Alan L. Bugg, Colorado Springs, Colo., for Calder & Co., et al., and Perma Pacific Properties.

Richard P. Slivka, David L. Dain, Vinton, Slivka & Panasci, Denver, Colo., for Charles S. McNeil, Monty H. Rial and Perma-Frates Joint Venture.

Paul F. Hultin, Parcel, Mauro, Hultin & Spaanstra, Denver, Colo., for Joseph A. Frates, Charles S. Holmes, Robert E. Merrick & Stan P. Doyle and Perma-Frates Joint Venture.

John D. Phillips, Hall & Evans, Denver, Colo., Morton G. Rosen, Steven L. Hoch, Gregory J. Khougaz, Santa Monica, Cal., for Charles H. Black.

I. Thomas Bieging, Morrato, Bieging, Burris & Colantuno, Englewood, Colo., for Miles B. Yeagley.

Harden Holmes, Holmes & Starr, Denver, Colo., Arnold Jacobs, Glenn Siegel, Shea & Gould, New York City, for Touche Ross Co.

Julia T. Waggener, Denver, Colo.

Jeffrey L. Beattie, Denver, Colo.

Thomas English, English, Jones & Faulkner, Tulsa, Okl.

Joseph N. Mole, Lemle, Kelleher, et al., New Orleans, La.

Joseph Girior, Little Rock, Ark.

J. Michael Morgan, Lohf, Shaiman & Ross, Denver, Colo.
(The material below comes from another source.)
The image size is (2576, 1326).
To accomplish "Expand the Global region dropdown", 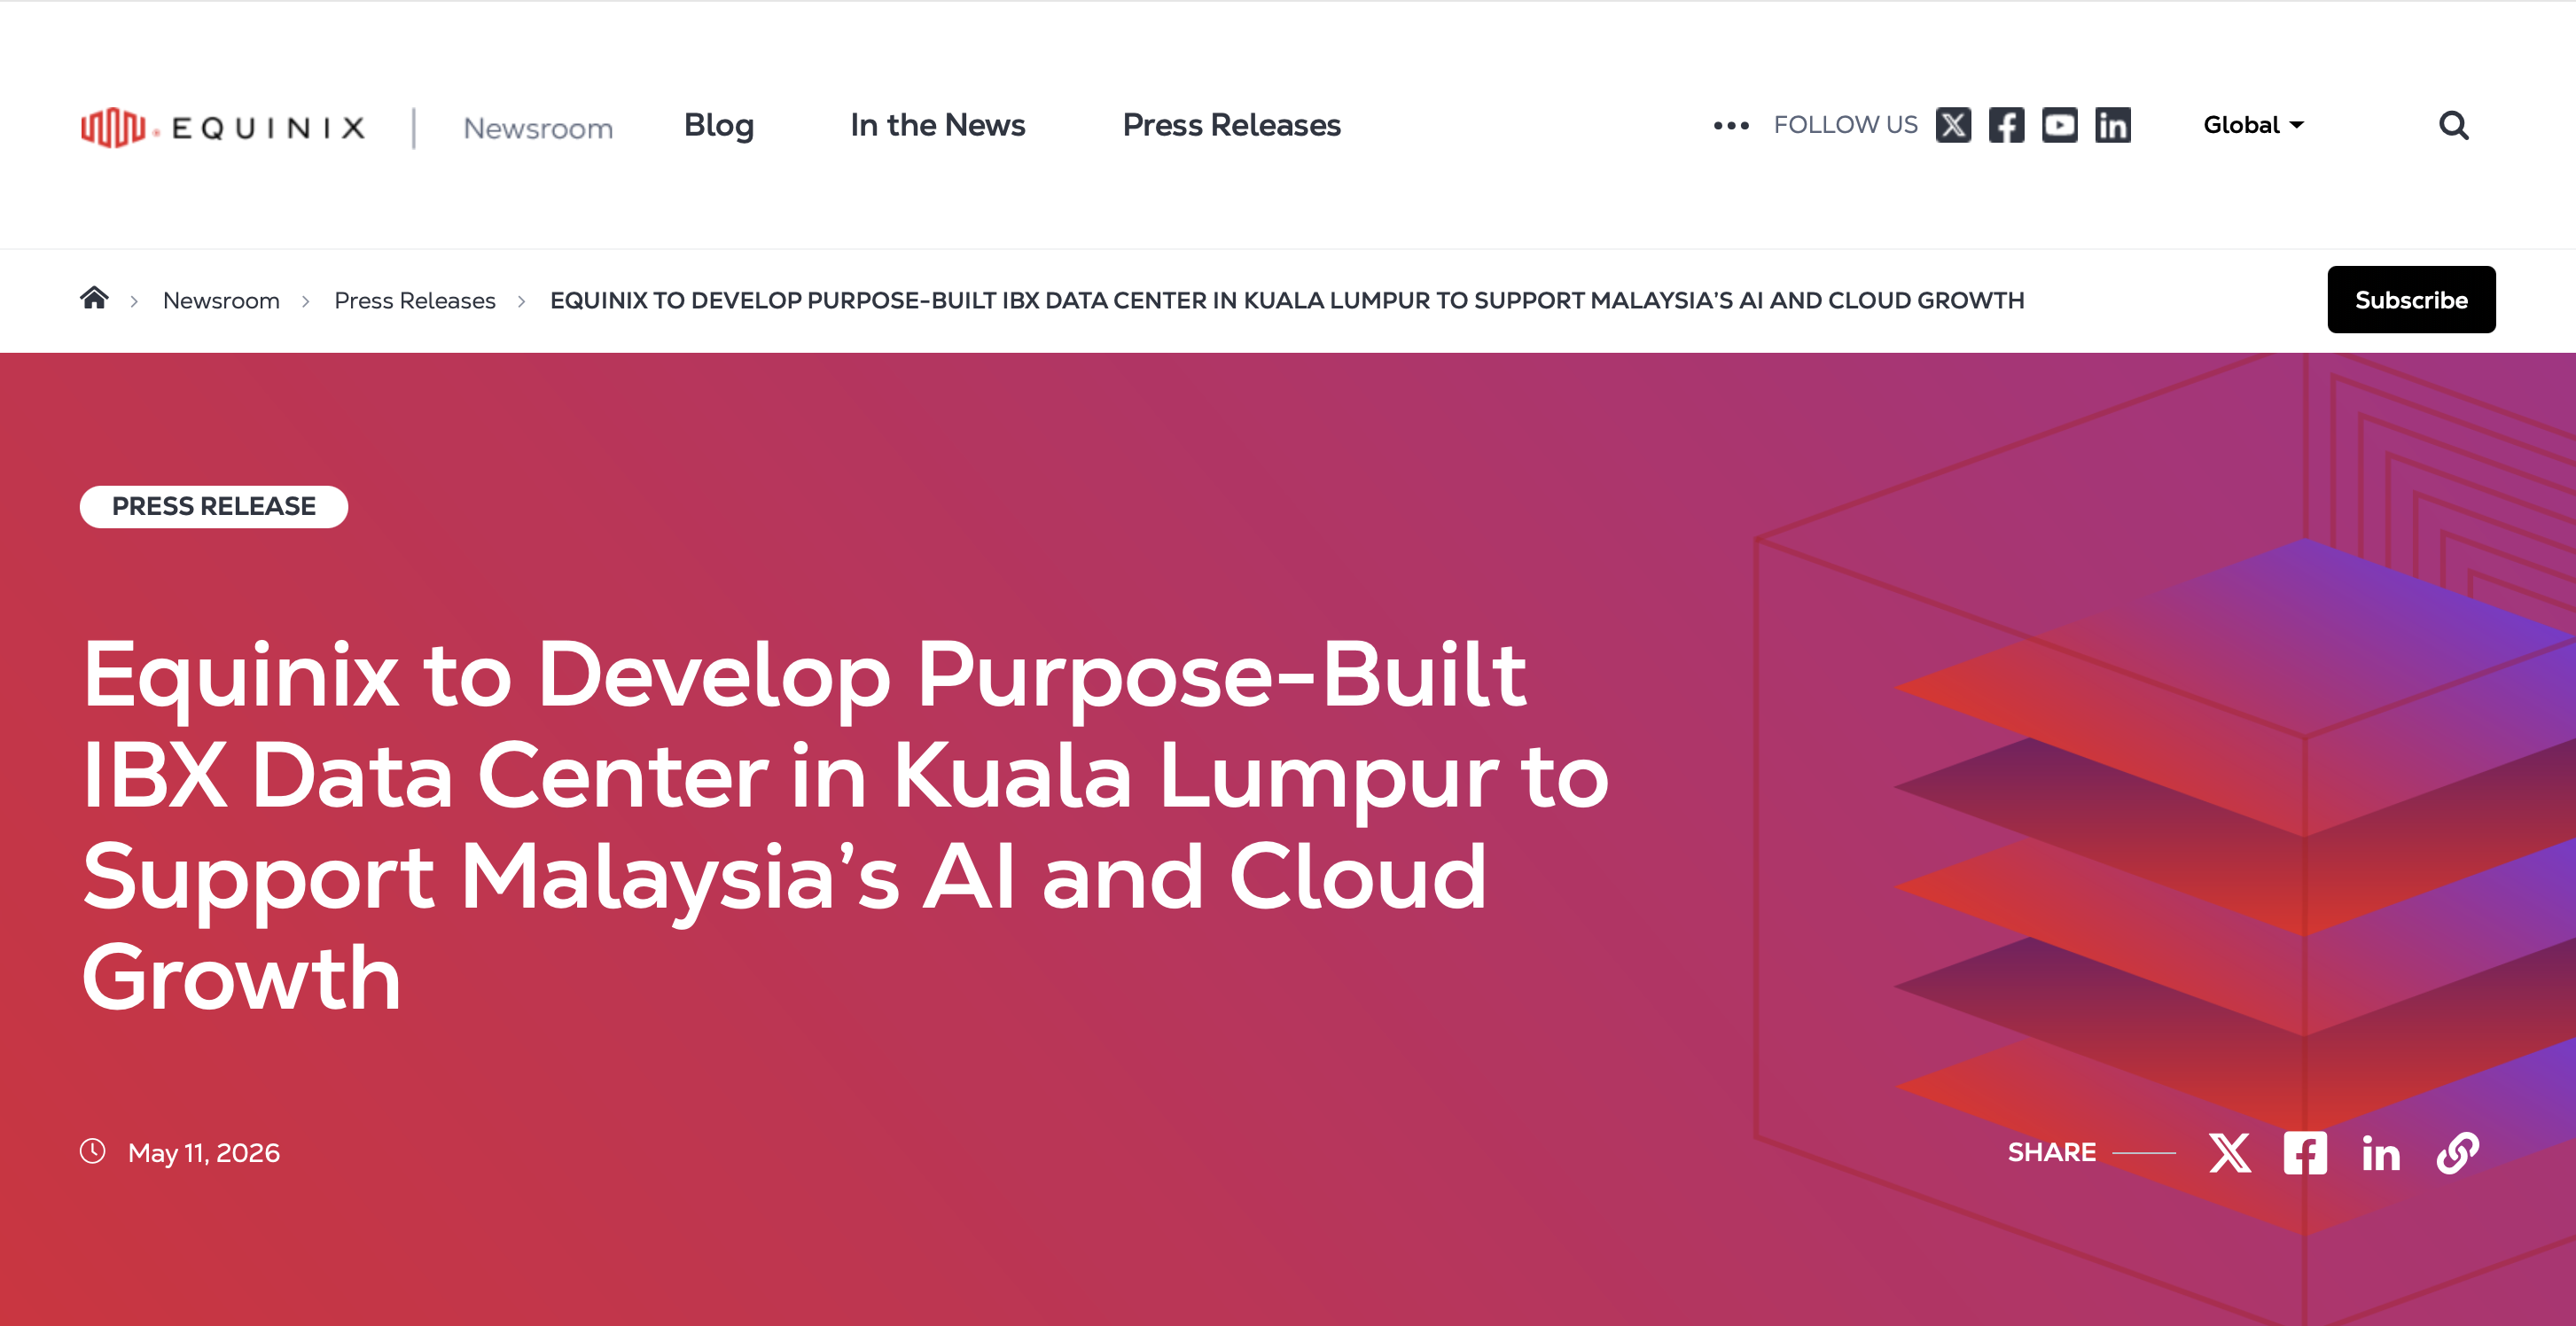I will coord(2253,125).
Robert M. Duitch, Duitch & Johnson, Colorado Springs, Colo.

James P. Montague, Rosemead, Cal.

Craig Christensen, Sherman & Howard, Denver, Colo.
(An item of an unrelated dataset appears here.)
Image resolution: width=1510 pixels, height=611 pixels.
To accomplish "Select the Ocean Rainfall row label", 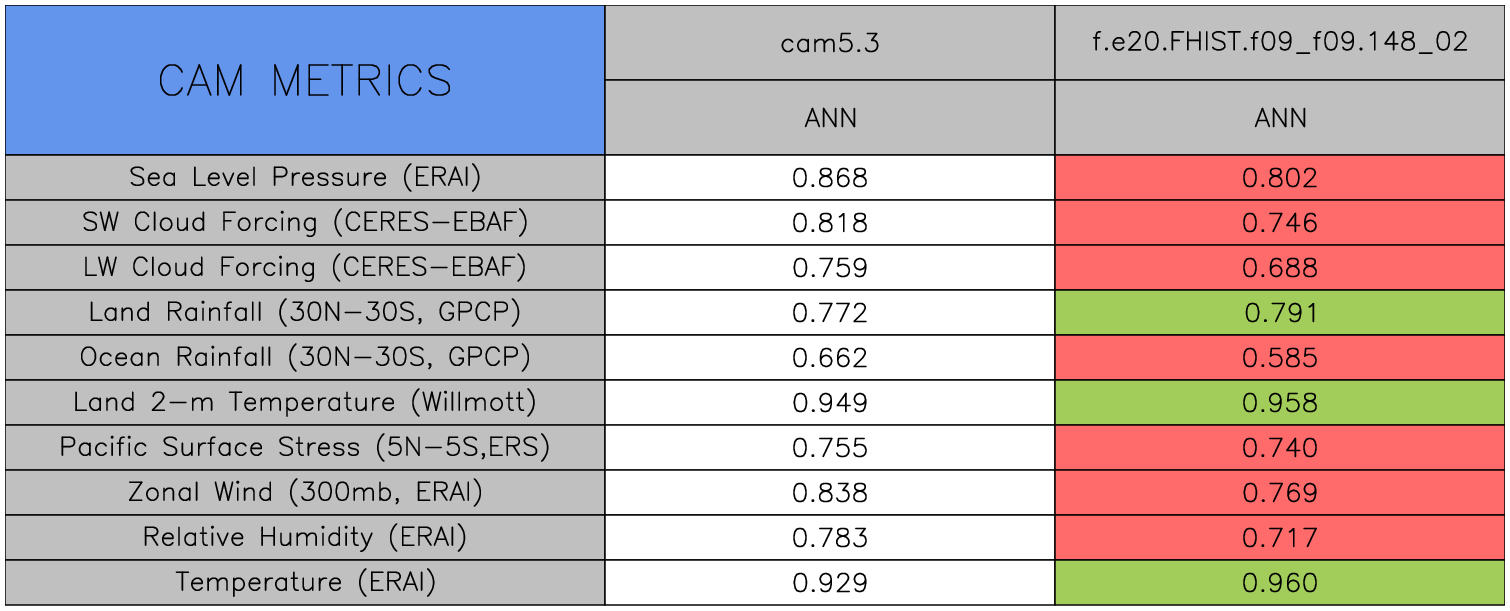I will pyautogui.click(x=305, y=358).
Wayne E. Borgeest, Wilson, Elser, Moskowitz, New York City.

Deborah Schier-Rape, Gibson, Dunn & Crutcher, Denver, Colo.

Michael E. Katch, Anderson & Wasserman, Denver, Colo.

Bruce D. Celebrezze, Sedgwick, Detert, et al., San Francisco, Cal.
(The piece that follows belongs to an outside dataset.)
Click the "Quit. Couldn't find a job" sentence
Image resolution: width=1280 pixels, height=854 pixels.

Jay M. Finesilver, Lisa K. Shimel, Denver, Colo.

Arthur L. Sherwood, Gibson, Dunn & Crutcher, Los Angeles, Cal.

Leon C. Marcus, Booth, Marcus & Pierce, New York City.

Scott R. Schaffer, D'Amato & Lynch, New York City.

Steven H. Frankel, Karen B. Ksander, Sonnenschein, Carlin, et al., Chicago, Ill.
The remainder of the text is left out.